The point is that, while there may be common attributes of riding that are in common between two people, there is no one reason that binds us all, and therefore, the question “Why do we ride?” does not have an answer. We all have our own reasons for riding, and not any of them are the wrong answer to, “Why do I ride?” (unless they bring harm to others). That makes me wonder why we even seek a common set of reasons. Perhaps, as humans, it is in our nature to find groups or to find definitions for the why of our lives. I find it ironic, especially in America, where the idea of “rugged individualism” is held in the highest regard that, in reality, many of us are looking to be a part of something outside ourselves within which to identify who we are. Perhaps it is not a bad thing to have a circle of friends who share the same interests or beliefs, but when the group defines a person, instead of their own personality, something is lost.


This desire to form groups does not belong just to motorcyclists, but to all of society. So many want to be a part of a group in order to claim an identity, instead of forging one on their own and of their own. Today there is so much discussion of labels with so finely crafted definitions of each, but the reality is that human beings are on a long continuum of multiple characteristics no one of which or sum of which represents the whole. Feeling one must have a label limits a person; the individual should not be defined by society’s definitions but by their own. There are many other divisions in which we place ourselves, such as Republican and Democrat, as if every Democrat believes in exactly the same things as every other Democrat, or that no Republican believes differently than their party brethren. Republican and Democrat, Liberal and Conservative, Right and Left views are really also on a continuum of thought, and in reality, people fall along many places along it. In life we are not all one thing, but are diverse with many beliefs, desires, aspirations, and moral codes.


When it comes to motorcycling, the groups we join defy, just as our political parties, who we really are and replace me with us. We’ve all seen the rider who belongs to a biker gang who, and to be part of it, must project that they are a “bad ass” and must act a certain way, sometimes violently, to be validated by the group that defines them. There is also the “adventure rider” who has to have the right brand of gear and bike so others may see how rough and adventurous he or she may be, when what they might rather like to do is sit down in a comfortable easy chair for a while and have a coffee and read a book, instead of fording rivers on the tall adventure bike. There’s the sportbike enthusiast who measures their worth in miles per hour and what leathers they wear, but who may ride, sometimes with tragic results, beyond their limits to keep up a reputation of belonging. Some must ride a thousand miles each day to feel accepted into an association but would rather stop at 350 miles and rest before moving on the next day. It’s always a game of keeping up with the Joneses, and the Joneses always win in the end.

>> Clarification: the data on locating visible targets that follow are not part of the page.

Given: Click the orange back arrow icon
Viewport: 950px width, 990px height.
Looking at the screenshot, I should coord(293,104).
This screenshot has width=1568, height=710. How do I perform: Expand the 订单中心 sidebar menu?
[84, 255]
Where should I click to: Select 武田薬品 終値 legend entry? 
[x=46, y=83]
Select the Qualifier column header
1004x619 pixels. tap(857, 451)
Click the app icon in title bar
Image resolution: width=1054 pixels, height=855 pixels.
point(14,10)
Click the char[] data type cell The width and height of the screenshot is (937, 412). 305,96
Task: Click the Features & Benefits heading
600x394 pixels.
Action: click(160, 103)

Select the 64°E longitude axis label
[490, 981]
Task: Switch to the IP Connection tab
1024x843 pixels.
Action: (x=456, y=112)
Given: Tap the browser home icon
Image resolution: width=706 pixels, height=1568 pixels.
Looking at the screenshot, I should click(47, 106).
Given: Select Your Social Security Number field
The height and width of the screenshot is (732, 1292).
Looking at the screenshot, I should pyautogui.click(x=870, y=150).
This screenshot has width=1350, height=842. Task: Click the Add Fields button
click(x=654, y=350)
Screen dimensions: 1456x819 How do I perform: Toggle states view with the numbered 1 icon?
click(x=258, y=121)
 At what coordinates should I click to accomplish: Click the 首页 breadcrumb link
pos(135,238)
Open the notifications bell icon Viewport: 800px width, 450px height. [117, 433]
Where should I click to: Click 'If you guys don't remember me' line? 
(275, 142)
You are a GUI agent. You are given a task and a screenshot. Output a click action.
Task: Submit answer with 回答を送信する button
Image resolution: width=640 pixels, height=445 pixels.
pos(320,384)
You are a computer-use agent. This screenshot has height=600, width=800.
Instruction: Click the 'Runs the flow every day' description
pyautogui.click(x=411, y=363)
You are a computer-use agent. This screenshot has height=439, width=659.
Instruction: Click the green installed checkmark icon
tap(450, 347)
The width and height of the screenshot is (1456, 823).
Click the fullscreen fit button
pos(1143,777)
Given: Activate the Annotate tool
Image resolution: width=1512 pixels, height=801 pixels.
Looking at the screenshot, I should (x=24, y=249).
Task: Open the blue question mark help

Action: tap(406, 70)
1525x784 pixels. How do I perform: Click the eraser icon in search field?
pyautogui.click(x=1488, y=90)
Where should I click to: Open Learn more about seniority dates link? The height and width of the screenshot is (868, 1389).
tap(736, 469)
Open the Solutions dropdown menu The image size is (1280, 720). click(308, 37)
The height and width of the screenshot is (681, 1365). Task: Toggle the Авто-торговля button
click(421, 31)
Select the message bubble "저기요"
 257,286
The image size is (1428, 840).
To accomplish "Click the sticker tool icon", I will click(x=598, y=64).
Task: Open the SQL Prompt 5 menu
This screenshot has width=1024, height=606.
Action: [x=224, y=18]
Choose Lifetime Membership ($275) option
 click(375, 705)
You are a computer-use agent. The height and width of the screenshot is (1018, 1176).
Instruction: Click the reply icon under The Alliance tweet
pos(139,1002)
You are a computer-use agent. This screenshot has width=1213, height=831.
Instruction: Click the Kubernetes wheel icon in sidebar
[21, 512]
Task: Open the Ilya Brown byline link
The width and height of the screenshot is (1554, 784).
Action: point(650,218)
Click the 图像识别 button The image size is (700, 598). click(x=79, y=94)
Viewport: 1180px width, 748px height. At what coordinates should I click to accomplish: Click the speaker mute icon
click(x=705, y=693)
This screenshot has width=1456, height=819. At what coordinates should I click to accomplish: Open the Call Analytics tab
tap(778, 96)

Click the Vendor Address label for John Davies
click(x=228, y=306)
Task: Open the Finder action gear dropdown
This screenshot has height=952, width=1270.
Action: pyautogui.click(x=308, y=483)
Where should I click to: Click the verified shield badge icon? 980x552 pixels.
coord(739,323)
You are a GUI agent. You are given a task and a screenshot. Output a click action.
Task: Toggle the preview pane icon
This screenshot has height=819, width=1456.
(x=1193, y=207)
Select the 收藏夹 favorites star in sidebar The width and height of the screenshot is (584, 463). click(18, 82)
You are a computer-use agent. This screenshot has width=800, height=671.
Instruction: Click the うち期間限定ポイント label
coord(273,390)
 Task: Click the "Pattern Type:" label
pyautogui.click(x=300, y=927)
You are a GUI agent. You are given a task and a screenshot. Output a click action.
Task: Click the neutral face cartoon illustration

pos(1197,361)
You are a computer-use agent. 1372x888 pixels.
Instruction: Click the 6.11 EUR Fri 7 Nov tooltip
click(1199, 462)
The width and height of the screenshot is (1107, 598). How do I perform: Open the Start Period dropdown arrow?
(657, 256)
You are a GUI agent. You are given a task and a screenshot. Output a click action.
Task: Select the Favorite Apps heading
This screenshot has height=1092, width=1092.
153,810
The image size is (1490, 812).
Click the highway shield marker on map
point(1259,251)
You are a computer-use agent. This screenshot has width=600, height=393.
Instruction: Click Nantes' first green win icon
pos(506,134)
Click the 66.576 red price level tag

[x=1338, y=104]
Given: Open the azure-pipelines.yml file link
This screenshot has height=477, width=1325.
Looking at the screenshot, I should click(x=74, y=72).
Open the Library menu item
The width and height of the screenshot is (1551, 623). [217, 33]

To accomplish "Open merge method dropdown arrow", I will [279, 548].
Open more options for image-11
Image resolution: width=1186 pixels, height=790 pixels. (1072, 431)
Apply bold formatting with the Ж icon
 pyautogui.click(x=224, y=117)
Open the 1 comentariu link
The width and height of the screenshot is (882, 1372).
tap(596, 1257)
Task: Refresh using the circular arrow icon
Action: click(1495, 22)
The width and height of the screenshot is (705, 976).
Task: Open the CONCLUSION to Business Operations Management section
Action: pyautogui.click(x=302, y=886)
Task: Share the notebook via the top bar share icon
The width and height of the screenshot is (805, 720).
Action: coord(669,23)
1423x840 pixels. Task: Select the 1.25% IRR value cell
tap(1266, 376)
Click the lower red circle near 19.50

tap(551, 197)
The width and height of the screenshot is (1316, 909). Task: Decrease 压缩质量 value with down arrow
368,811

So, instead of trying to belong, why not try to be who we are authentically, that we are not what others tell us we should be. If you love to ride thousands of miles at a stretch, and no one besides yourself moves you to do it, then do ride on. If riding across Mongolia on a dirt bike thrills you, then do it, but do it for yourself, not because someone expects it of you. If you want the most expensive gear because it will serve you well in what you are doing and you can also afford it, then buy yourself the best, but just don’t let those things wrapped around you or idling underneath you define who you are; they are tools to achieve your hopes, but are not your hopes.


If you chase your dreams because they are your dreams, then you’ll then be able to answer the right question: “Why do I ride?”